The Christmas chaos had finally died down.
My family members were lying around my parents’ living room on Christmas night, 2004—tinkering with new gadgets, trying on new clothes, laughing at the same old jokes that somehow never got old. Everyone was full of eggnog, fudge, and joy… well, everyone was happy except me.
The living room was crowded with the people I loved most, and yet in my mind, someone was missing— someone I had never met. My baby, the child I could not conceive, was not there, and that baby’s absence spoke louder than all the words of Christmas cheer.
Christmas is about children, but there were no children in our family anymore. My three siblings and I had grown up, and now that I had been married to my college sweetheart for five years, a baby was long overdue.
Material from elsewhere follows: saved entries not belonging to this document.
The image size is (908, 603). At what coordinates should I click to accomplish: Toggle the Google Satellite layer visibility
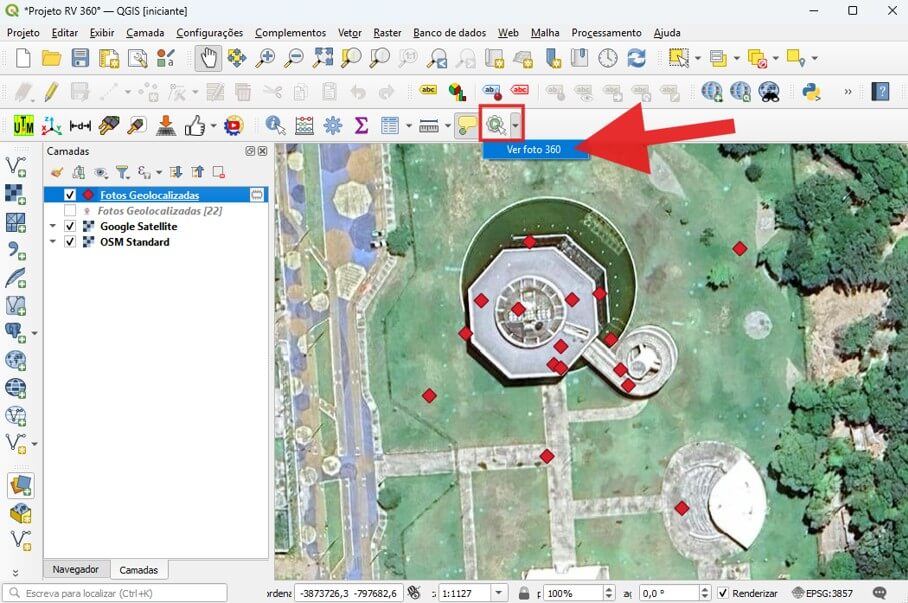70,227
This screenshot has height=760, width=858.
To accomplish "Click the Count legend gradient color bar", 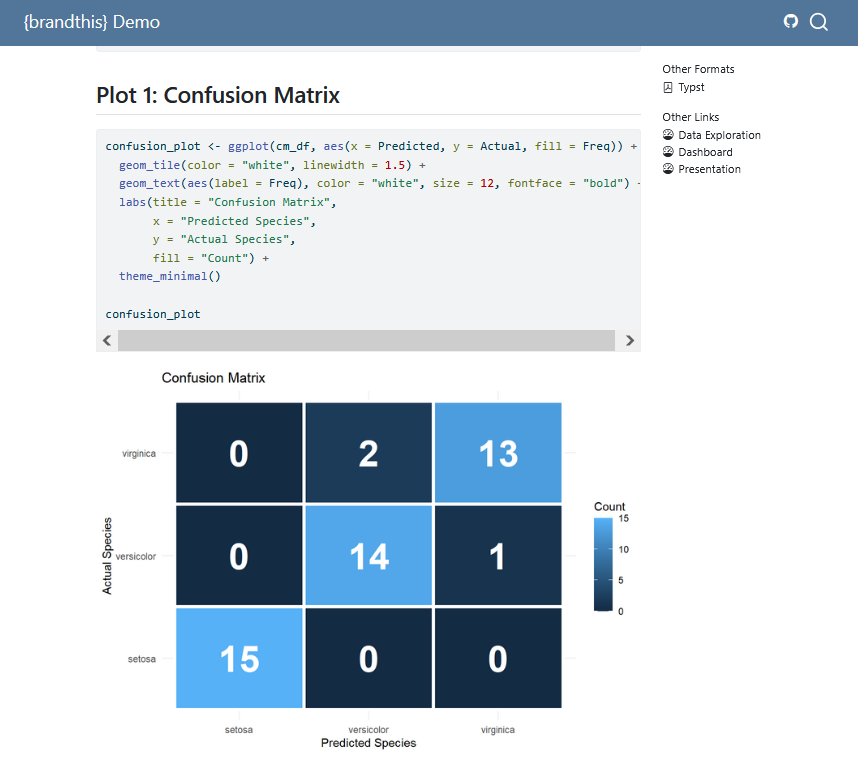I will click(602, 563).
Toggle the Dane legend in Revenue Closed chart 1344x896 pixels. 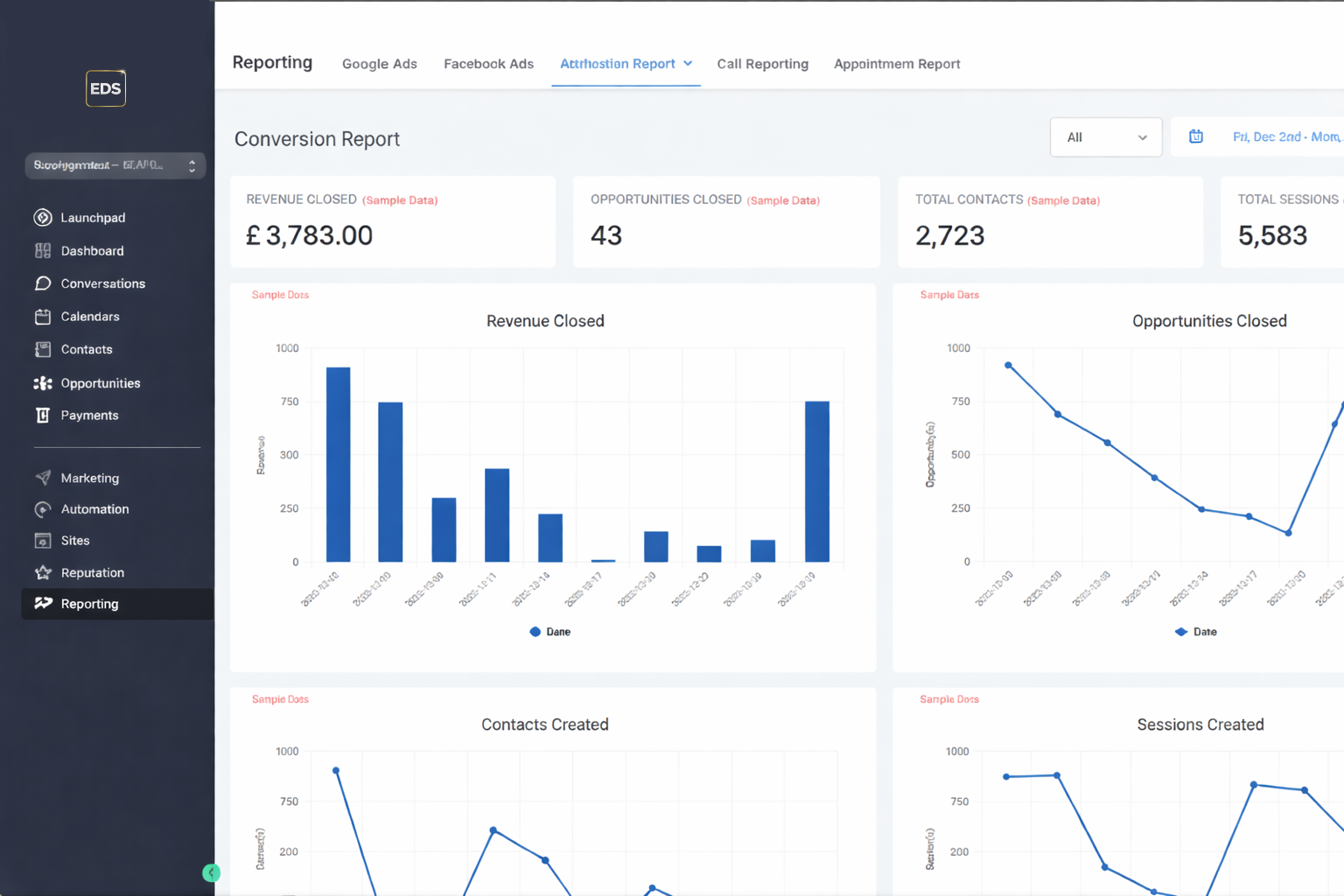[x=550, y=632]
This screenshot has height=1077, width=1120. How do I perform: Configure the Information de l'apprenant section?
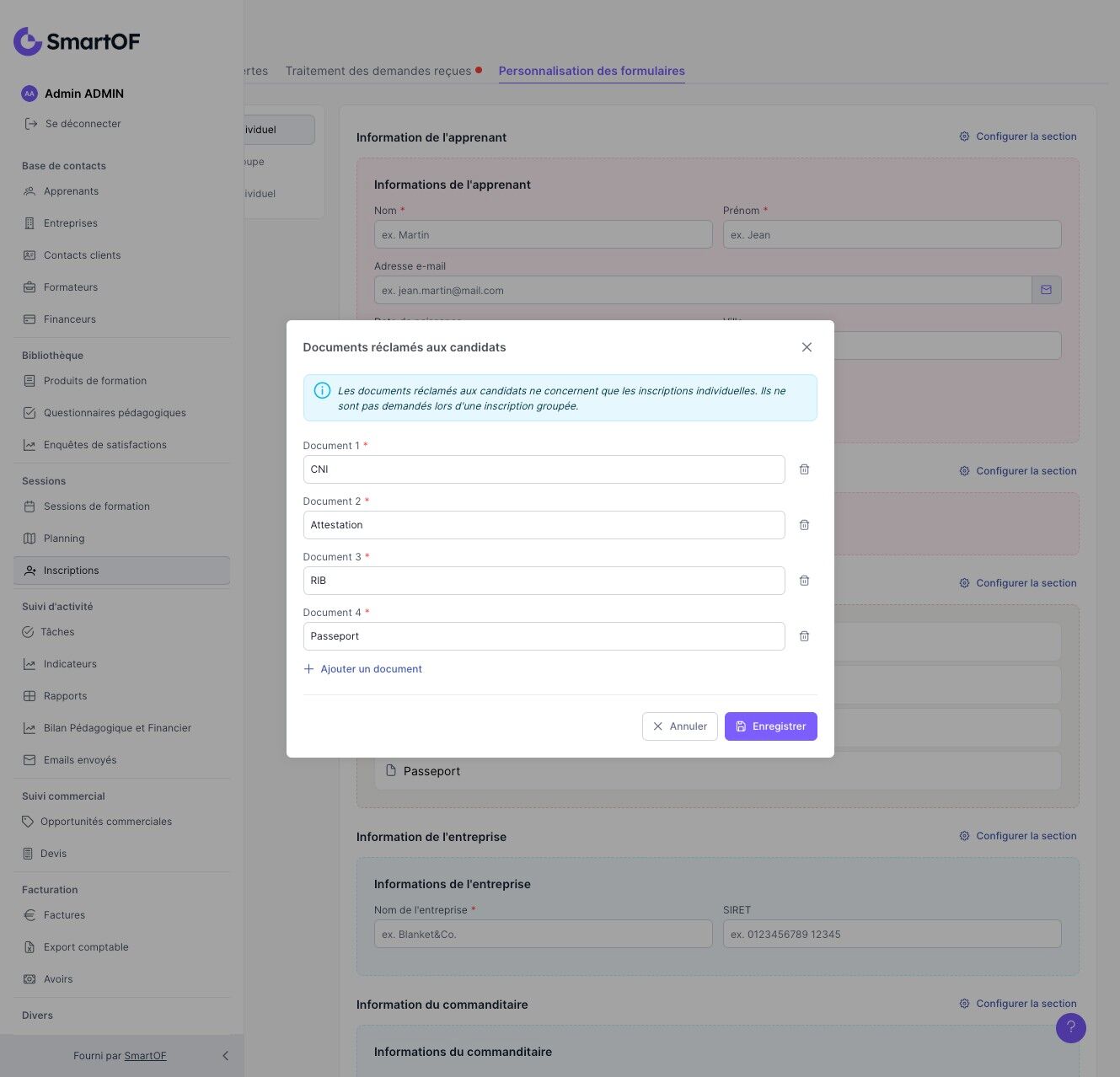coord(1018,137)
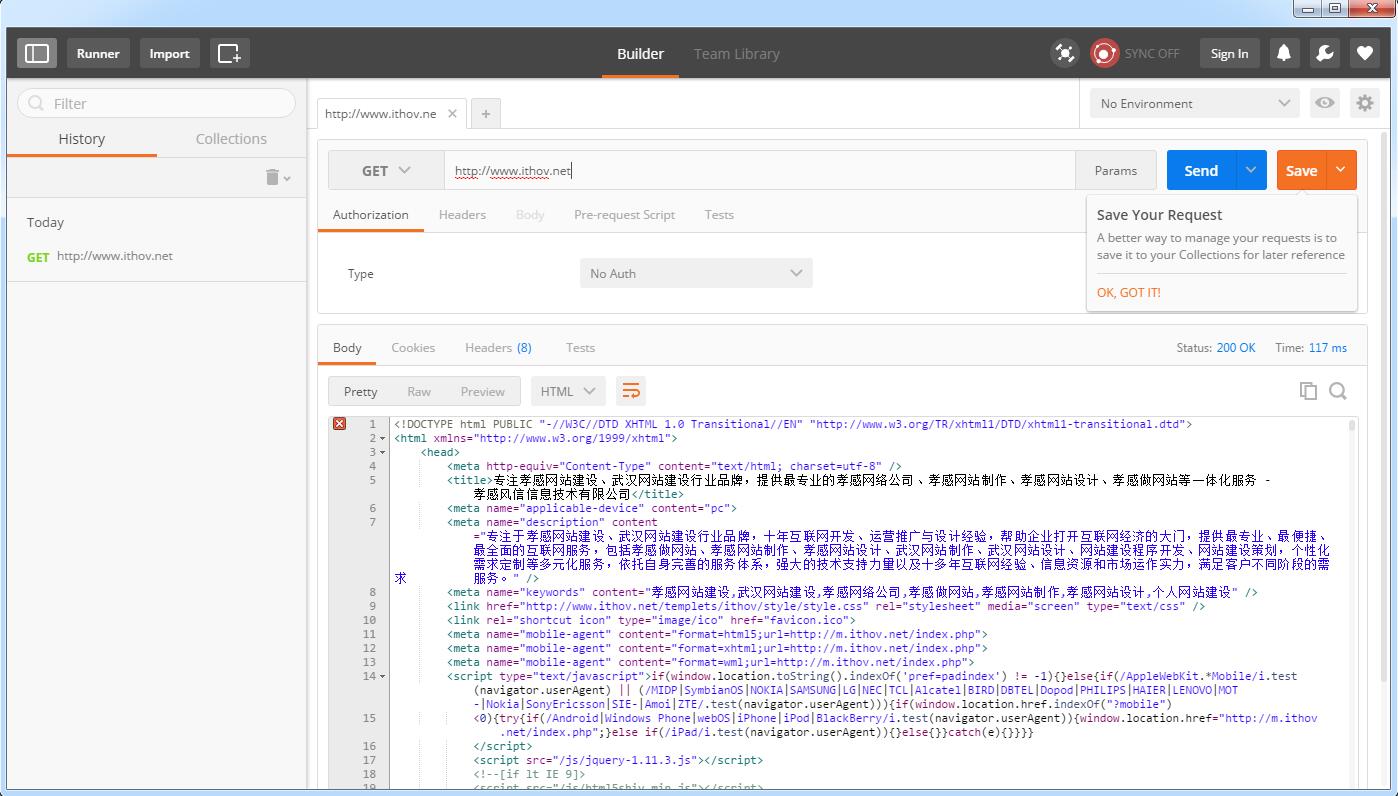Viewport: 1398px width, 796px height.
Task: Click the heart icon in the header
Action: pos(1364,53)
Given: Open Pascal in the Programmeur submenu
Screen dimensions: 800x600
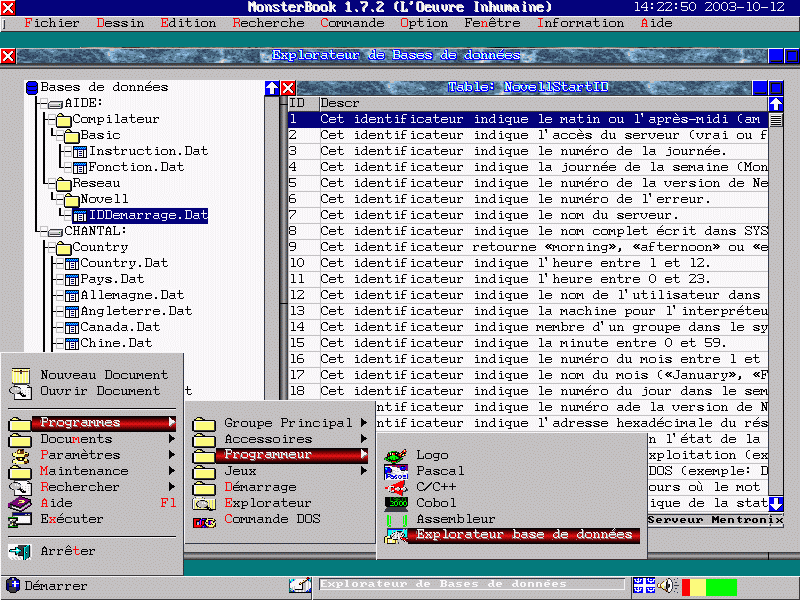Looking at the screenshot, I should (439, 471).
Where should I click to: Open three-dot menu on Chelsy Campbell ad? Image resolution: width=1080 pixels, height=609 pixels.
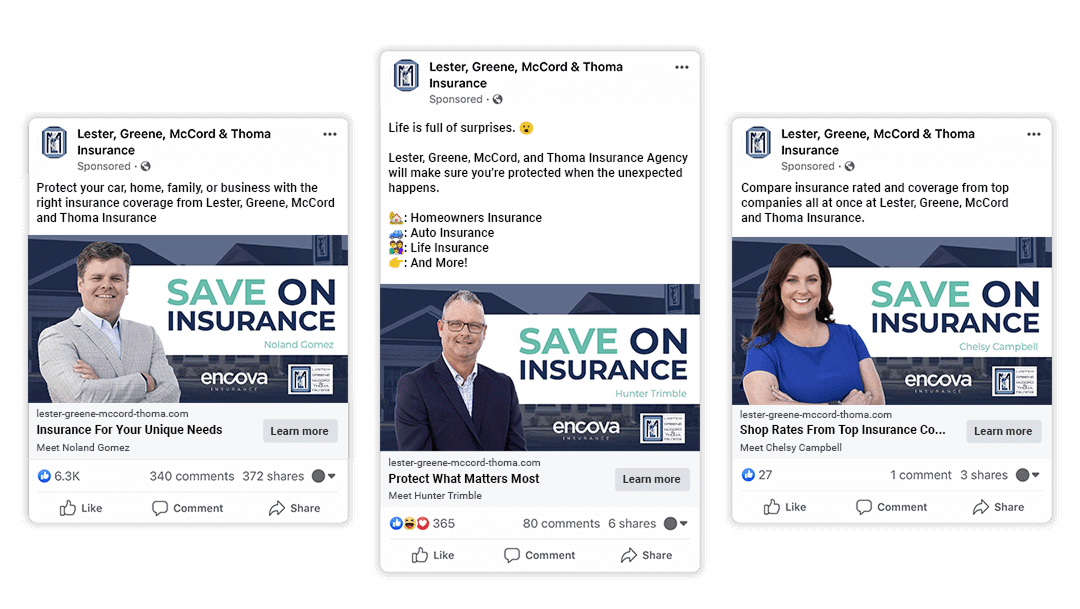(x=1034, y=134)
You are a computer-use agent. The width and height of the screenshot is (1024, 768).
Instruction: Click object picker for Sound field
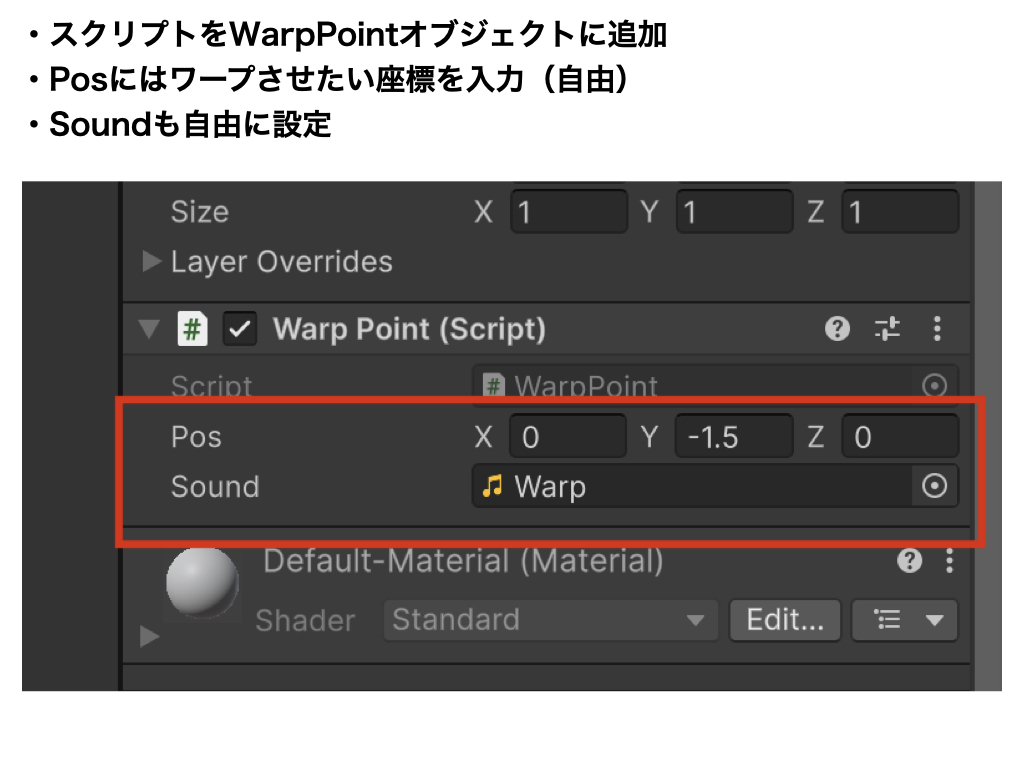(934, 487)
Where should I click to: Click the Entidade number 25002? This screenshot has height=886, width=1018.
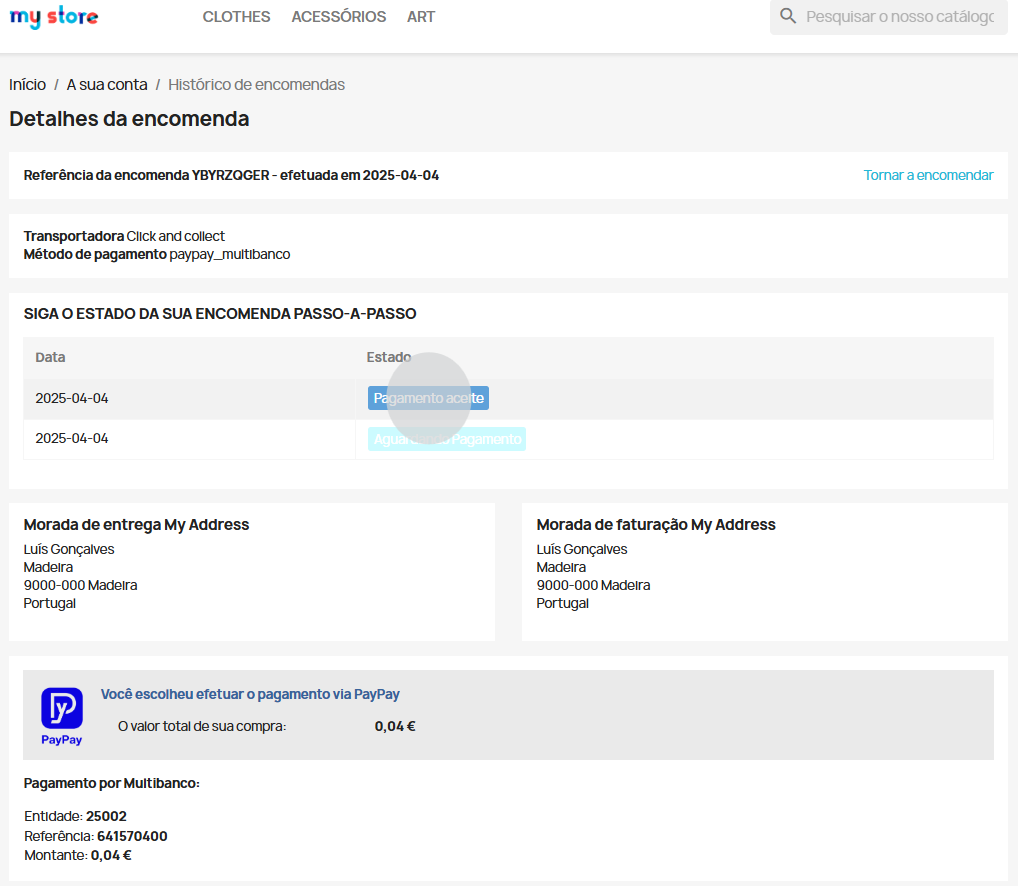(106, 816)
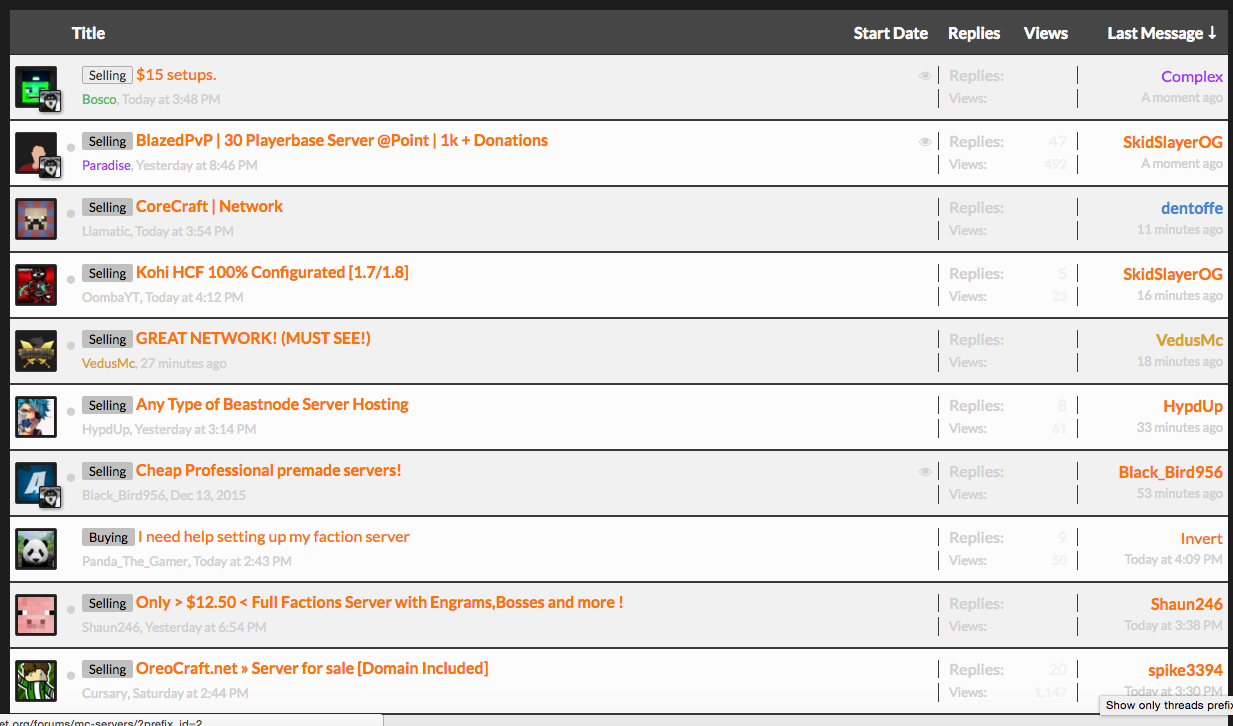Click the Buying prefix on faction server thread

pos(108,537)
But we couldn’t get pregnant, and no one knew why. As the lonely months stretched into years—two childless Christmases came and went, and our refrigerator was covered with photos of our friends’ babies wearing Santa hats—I sank into a deep sadness. I began to question everything, even my lifelong faith in God. Did he hear our prayers at all? How could he stand by silently while Kevin and I suffered?
As we faced that Christmas, I had vowed not to let my aching emptiness ruin our family festivities, and yet the loss cast a shadow over the whole day. As night fell, my father, who had been a preacher for more than forty years, gathered the family together, and we began to recount the blessings we’d been given over the past year. The talk turned to the future. What did we hope to see next year? What were our dreams?
Every family member wished for the same thing: a baby by the following Christmas. We shed tears, and as the hour grew late, Dad ended our Christmas by asking us all to pray for the coming year. Around the circle we went, each of us asking God the same thing: “Please give us a baby by this time next year.” We had prayed for a baby before—pleaded, cajoled, bargained—but never like this, never as a family, united in the same plea: “By this time next year…”
The next month, I began to see a new doctor, who had some fresh ideas for my treatment. And that spring, we received the news: I was pregnant! I embraced the months of exhaustion and nausea with ecstatic gratitude—every time I hung my head over the trashcan, I was singing inside.
The baby was due December 18. All through my pregnancy, people teased me: “A Christmas baby, how terrible!” But I, in my first-pregnancy naiveté, was convinced that the baby would come early, so that I could recover from the delivery in plenty of time for Christmas. We had waited so long to get pregnant, surely we wouldn’t have to wait past our due date to meet our child!
But December 18 came and went, and the baby only seemed to settle deeper into my womb. December 19, December 20, December 21… nothing. Not a single useful contraction. As Christmas day loomed, I began to despair.
I was never going to have this baby.
I had prayed for so long to get pregnant, now I’d be the only pregnant woman who stayed that way forever.
When Kevin and I first awoke on the morning of Christmas Eve, we called to check in with our doctor. Minutes later, we were throwing suitcases into our car, rushing to the hospital to have labor induced. On the way to the hospital, we laughed and cried, terrified and giddy in equal measure, sure that our baby would arrive by that night. A Christmas Eve baby! Wouldn’t that be delightful?
But labor dragged on into the early hours of Christmas morning. Our families drifted in and out of the hospital’s waiting room all Christmas day, rushing through the morning gift-opening without us, eating Christmas dinner with cell phones by their plates, waiting for news.
But the baby wouldn’t come, wouldn’t even move into the birth canal. Finally that night, it was clear that our baby was not coming without help. I would need a C-section.
That first wail—the cry I thought I’d never hear—was a foreign but familiar sound, the song my heart had been singing all those years. And what lungs she had! The baby cried angrily—after all, it hadn’t been her idea to come out—but the moment my husband spoke to her, saying, “Daddy’s here,” she quieted, calmed by the voice she had come to know from inside my womb.
And when the doctor held up a tiny head with chocolate eyes and a scrunchy nose, my brain tried to reconcile sight with faith. That squirming bundle was our baby! Cassidy Joy Thompson entered the world—seven pounds, five ounces of answered prayer—on Christmas night, 2005, at 9:46 p.m.
But we didn’t get it right away.
It was several weeks before my mother suddenly turned to me, tears filling her eyes, and breathed, “Do you remember our prayer last Christmas night?” And we realized that Cassidy Joy had been born, to the minute, one year after my family had begged God, “By this time next year, please give us a child…. ”
Now, whenever I am tempted to wonder if God remembers us, if he hears our prayers, I look at my daughter—our family’s Christmas miracle—and I know that he does.